Open Matlab, execute the command `edit(fullfile(userpath,'startup.m'))`, and add the line `addpath(genpath('/home/YOUR_USERNAME/installations/casadi'))` in that file (changing `YOUR_USERNAME` with your username). This file `startup.m` is executed every time Matlab starts.

Then you can restart Matlab (or run the file `startup.m`), and make sure this works: 

```bash
import casadi.*
x = MX.sym('x')
disp(jacobian(sin(x),x))

```

Then, to use a specific linear solver, you simply need to change the name of `linear_solver_name` in the file `main.m`. You can also introduce more changes in the optimization problem in that file. After these changes, you need to run `main.m` twice: first with `pos_is_fixed=false` and then with `pos_is_fixed=true`. This will generate all the necessary files in the `panther/matlab/casadi_generated_files` folder. These files will be read by C++.

> Note: When using a linear solver different from `mumps`, you need to start Matlab from the terminal (typing `matlab`).More info [in this issue](https://github.com/casadi/casadi/issues/2032).

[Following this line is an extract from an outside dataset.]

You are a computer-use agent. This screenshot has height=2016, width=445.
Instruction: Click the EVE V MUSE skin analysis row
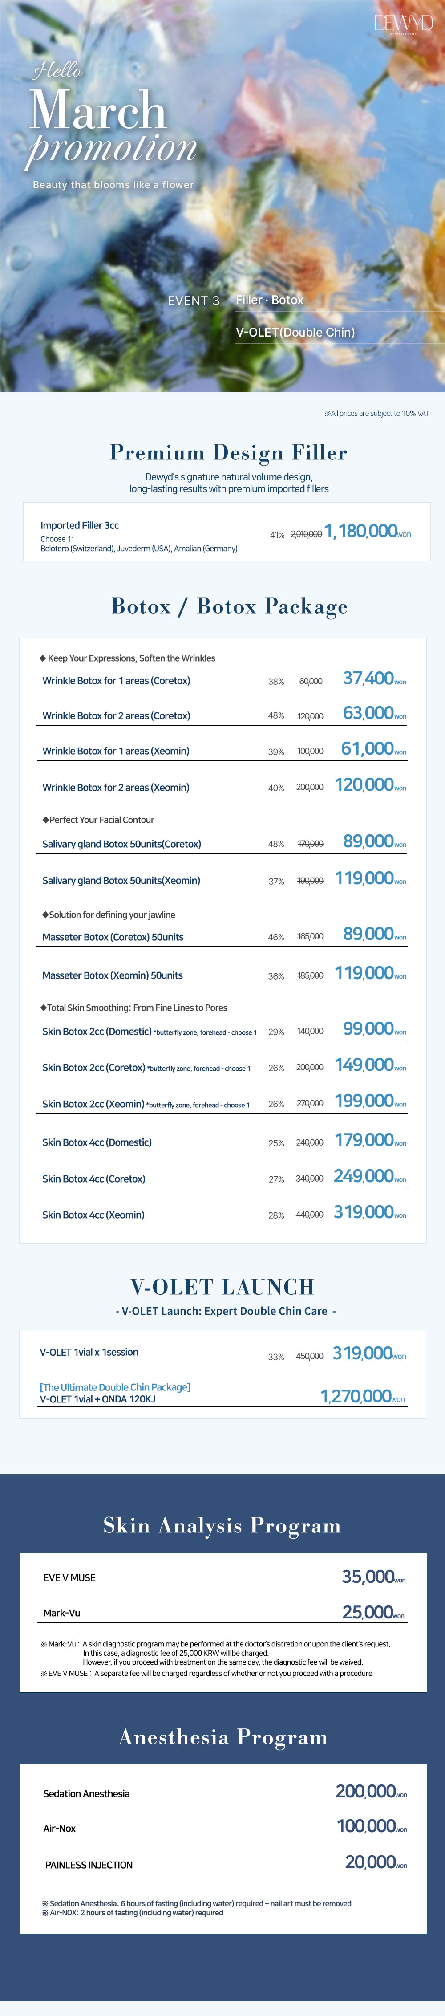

> Note: Instead of the binary installation explained in this section, another (but not so straightforward) way would be to use the installation `from source` done above, but it requires some patches to swig, see [this](https://github.com/casadi/casadi/wiki/matlab).
</details>


### <ins>Compilation<ins>
```bash
cd ~/Desktop && mkdir ws && cd ws && mkdir src && cd src
git clone https://github.com/mit-acl/panther.git
cd panther
git lfs install
git submodule init && git submodule update
cd ../../ && catkin build
echo "source ~/Desktop/ws/devel/setup.bash" >> ~/.bashrc 
source ~/.bashrc
```

### Running Simulations

Simply execute

```
roslaunch panther simulation.launch quad:=SQ01s
```

Now you can press `G` (or click the option `2D Nav Goal` on the top bar of RVIZ) and click any goal for the drone. 


You can also change the following arguments when executing `roslaunch`

| Argument      | Description |
| ----------- | ----------- |
| `quad`      | Name of the drone        |
| `perfect_controller`      | If true, the drone will track perfectly the trajectories, and the controller and physics engine of the drone will not be launched. If false, you will need to clone and compile [snap_sim](https://gitlab.com/mit-acl/fsw/snap-stack/snap_sim), [snap](https://gitlab.com/mit-acl/fsw/snap-stack/snap) and [outer_loop](https://gitlab.com/mit-acl/fsw/snap-stack/outer_loop)       |
| `perfect_prediction`      | If true, the drone will have access to the ground truth of the trajectories of the obstacles. If false, the drone will estimate their trajectories (it needs `gazebo:=true` in this case).       |
| `gui_mission`      | If true, a gui will be launched to start the experiment       |
| `rviz`      | If true, Rviz will be launched for visualization       |
| `gazebo`      | If true, Gazebo will be launched  |
| `gzclient`      | If true, the gui of Gazebo will be launched. If false, (and if `gazebo:=true`) only gzserver will be launched. Note: right now there is some delay in the visualization of the drone the gui of Gazebo. But this doesn't affect the point clouds generated. |

You can see the default values of these arguments in `simulation.launch`.

> **_NOTE:_**  (TODO) Right now the radius of the drone plotted in Gazebo (which comes from the `scale` field of `quadrotor_base_urdf.xacro`) does not correspond with the radius specified in `panther.yaml`. 

## Credits:
This package uses some the [hungarian-algorithm-cpp](https://github.com/mcximing/hungarian-algorithm-cpp) and some C++ classes from the [DecompROS](https://github.com/sikang/DecompROS) and  repos (both included in the `thirdparty` folder), so credit to them as well. 

---------

> **Approval for release**: This code was approved for release by The Boeing Company in March 2021.